Nov 26, 2017 15:49
The long weekend. We started off with our yearly tradition of going to the pre-Thanksgiving function at an art studio on the Hill, where the artists' collective throws a dinner for their friends. There is also a simultaneous event at a bar and art gallery just downstairs from the arts space, so it's two dinners in one. The bar dinner was well attended, all the tables filled, and they projected a Yule log video on the wall as people dined and talked. The studio dinner was likewise full up, and the spread was Trimalchian. By tradition, the organizers played "A Thanksgiving Prayer" by William S. Burroughs before we dined. Noel talked to a guy who was baffled looking: the space usually has a life-drawing session on Wednesday nights, and he'd come for that -- it was his first time, and he must have thought it was quite a lavish spread for a mere life drawing class. (He seemed ill at ease during the evening, and when we left he'd broken out his sketch pad and was drawing the people there.)
We'd planned to make game hens for ourselves on the day, and then a friend invited us over for dinner, but we were sick and cancelled on both. We'll have the game hens tomorrow. Actually, Friday was a lazy day as well. I wonder if the "great dark" of late Autumn isn't getting to us; we slept all day both days, and into the night. We even went and got coffee drinks on Thanksgiving day and tried to rally, but then went right home to bed.
Saturday I hyped Noel on going to Ballard for barbeque. She'd had a craving for it on Friday, but the only place in our area had closed for good in the spring, and neither of us wanted to go out to, say, Georgetown to eat there. But there is the place in Ballard, and it's not so far, twenty minutes on the D Line from lower QA. We went. The place was reasonably quiet, three screens showing all day foot-a-ball, incongruous hits of the late 70s playing on the muzak. I got a half rack of pork ribs, a slab of meat the size of a dictionary. Noel opted for a pulled pork sandwich that was less than spectacular, dry and fibery.

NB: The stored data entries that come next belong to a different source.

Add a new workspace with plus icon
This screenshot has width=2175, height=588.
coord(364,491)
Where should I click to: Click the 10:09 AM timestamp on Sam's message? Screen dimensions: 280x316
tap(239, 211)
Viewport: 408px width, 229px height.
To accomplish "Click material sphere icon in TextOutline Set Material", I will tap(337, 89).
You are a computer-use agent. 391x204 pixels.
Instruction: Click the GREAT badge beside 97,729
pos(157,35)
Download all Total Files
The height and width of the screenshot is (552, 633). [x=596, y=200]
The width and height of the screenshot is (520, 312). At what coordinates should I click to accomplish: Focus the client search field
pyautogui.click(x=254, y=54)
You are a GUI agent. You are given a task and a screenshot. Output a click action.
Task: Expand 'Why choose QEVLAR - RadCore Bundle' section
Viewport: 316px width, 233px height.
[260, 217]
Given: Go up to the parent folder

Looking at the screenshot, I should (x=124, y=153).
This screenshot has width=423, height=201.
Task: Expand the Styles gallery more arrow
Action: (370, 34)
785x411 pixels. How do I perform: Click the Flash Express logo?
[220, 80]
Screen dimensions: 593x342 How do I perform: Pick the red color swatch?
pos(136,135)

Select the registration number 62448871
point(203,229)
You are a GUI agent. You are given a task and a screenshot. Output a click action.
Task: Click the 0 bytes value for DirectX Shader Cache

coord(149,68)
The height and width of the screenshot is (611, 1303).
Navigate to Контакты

On our way back to the bus we passed a curious fellow. He was tall, about 6' 4". He was wearing hospital blues, barefoot, had a back brace supporting his head, possibly a trach tube in his throat. He was striding with purpose from the Bartells' drugstore with a 750 ml bottle of whisky in his hand. We were trying to figure him out all afternoon -- had he crushed out of the nearby hospital? That seemed obvious. Was he in the rehab program? That hospital is known throughout the city as having a very good rehab program. How did he manage that? If so, he would have resources, since the hospital doesn't admit people to the program if they don't have full-on insurance (they don't accept ACA patients). How would he get his bottle back into his room? Would they nab him before he got back, if he was going back? If he did get back in, where would we hide it? He was a walking short story.
Today I haven't done much either. Did the dishes, which had started to stack. Walked my books back to the library. I have a giant balance due, fines, so I can't check anything new out. Drag! I had Amy Tan's new memoir in hand. Oh well. I walked back through the grey, with the telecommunications tower over on Fourth looming in the background. I might take another nap.